Wavepools, Pro surfing, Jack Robinson’s bangs, in that order.
What’s fun about the Aus’ research? Got a favourite Australian or Down Under moment?
The speed with which Aussie surfers went from toothpick-riding lifeguards, to world-beaters. Six short years. In ’56, the Aussies are total surf-rubes. In ’62 Midget wins the Makaha contest, and it’s lights out, here are your new high performance surfing kings, now and forever.
Surfing has a rich tapestry of compelling characters. Is this part of the attraction? Who are some of your favourite individuals to write about?
Dale Velzy is my favourite. Surfer, shaper, cowboy, biker. Half-pint of whisky in his pocket, always. Ladies man for the ages. A good-looking mom walks into Velzy’s shop to buy a board for her kid for Christmas, she’s eyeballing one in the racks, Dale walks up, touch her elbow, lean close and says, “This here’s a good-riding son of a bitch, ma’am.” Biggest boardmaker in America in the mid-‘50s.

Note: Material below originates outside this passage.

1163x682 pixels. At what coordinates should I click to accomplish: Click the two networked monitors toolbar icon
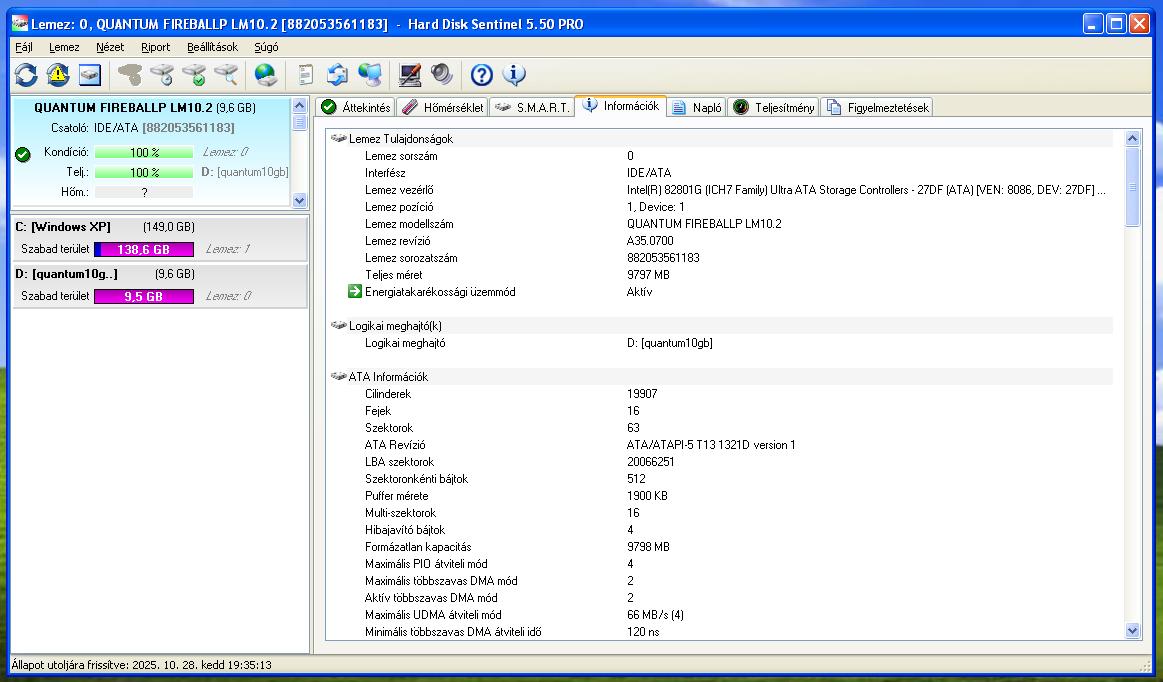[370, 75]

Never paid his taxes and the whole operation blew up. The Velzy stories are endless, and as far as I know all true.
Often you delve into character assessment as well as documentation of someone’s contribution to surfing. For example, Laird Hamilton is discussed in the following way… “Usually described as "focused" and "intense," Hamilton was less generously labeled as an "egomaniac" by a number of surfing acquaintances and as "smug" by the surf press. Billy Hamilton said his son was at times "mean, arrogant and gnarly."
Do you feel it’s important to capture the way someone is perceived? I guess without the colourful subjectivity employed in a surf-site comments section.

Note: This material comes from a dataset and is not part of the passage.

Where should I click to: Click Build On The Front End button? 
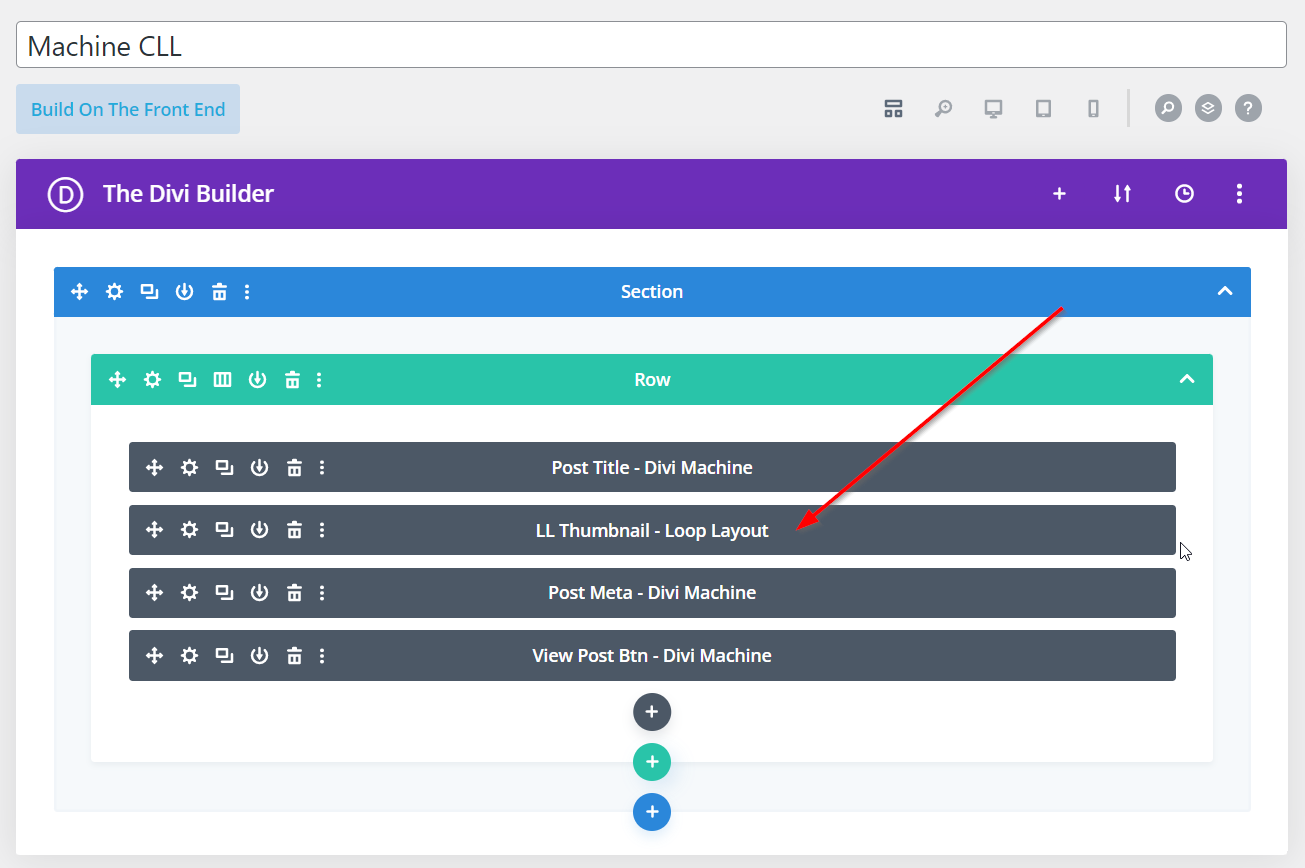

Drain the color out of surfing, and it’s not surfing. The decision to use those kinds of comments, in small doses, was made before I wrote the first entry.
What constitutes who or what makes an entry into the Encyclopedia of Surfing? Is there a capricious quality to your entries?

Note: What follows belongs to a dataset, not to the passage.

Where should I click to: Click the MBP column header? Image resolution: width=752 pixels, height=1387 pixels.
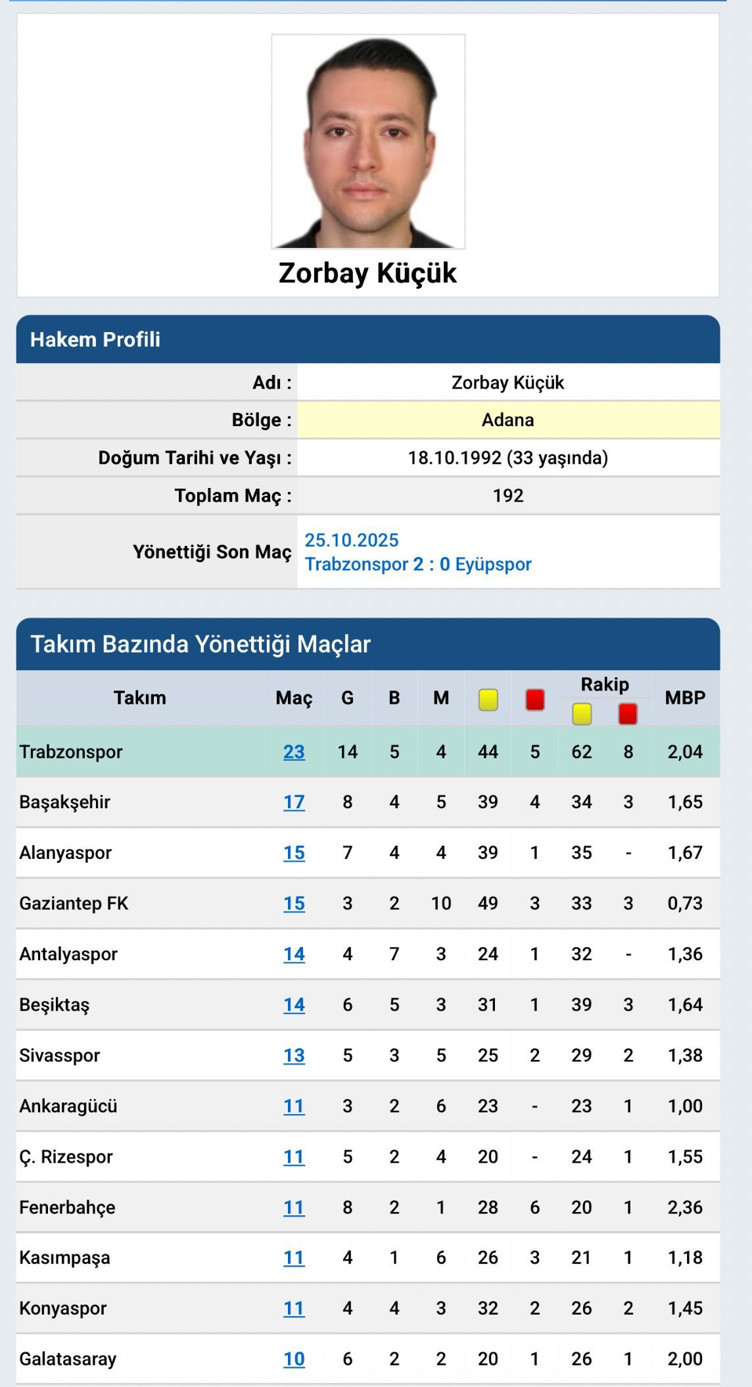(x=685, y=698)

For the book, I spread it out as best I could in terms of gender, geography, era, occupation. For the website, a lot of what is or is not included has to do with, Do I have the images, and do I have the information? But yeah, there is a capricious quality to the whole thing, no doubt. The project is never going to be finished. It will always be a work in progress. I’m a one-man show, and the to-do list only ever gets longer. I still try and spread things out, but if this entry is going to take three days to build, and that one’s going to take three hours, I’ll almost always go with the easier one.
Yes, I think about this all the time. At its core, Encyclopedia and History are both reference tools. Ninety-something-percent of the sites are straight-up research-based writing. But to get people to visit—and because I do have opinions, and because I also want to entertain—in the blog posts I will gladly dance and clown and opine. Not being constricted to any single voice is the best thing about working in 2017.
Your site spans decades. Is it hard to be in the 1930s one day and then the new millennium the next?
No. Again, like I say above, jumping around from decade to decade feels good, keeps it interesting.
Got a favourite decade you like to hang out in?
Late ‘40s and ‘50s. The war is over, the Depression is over, the boards all of a sudden are light and foiled. Surfing Malibu, being among the first guys to lay down bottom turns and cutbacks, clean water, no traffic, no crowded lineups . . . . Set the dial for 1951, and off I go.
Still getting in the water? What does a surf historian ride? Everything?
Rarely. My wife and son and I moved to Seattle in 2011, and my life as a hardcore surfer was done. By choice. I surfed almost daily for 40 years, had a kid really late (I was 49), and it was time to move on. I can only ever do two things well at a time. Surfing had to go. I’m a husband and father, I work on my websites, and that’s it. I’ve never been happier. I surf a few times a year, when I’m visiting California. I can’t or won’t ride longboards or funboards or fish. Each year I’m a bigger kook than the year before, yet I continue to ride a standard tri-fin. If the planets align, I can still bash a lip or tuck into a tube section. And it feels so good. My standards have dropped through the floor, and it doesn’t take much these days to convince myself I still have the old animal prowess. A completed three-stage cutback and I’m done, gone, up the beach, smiling.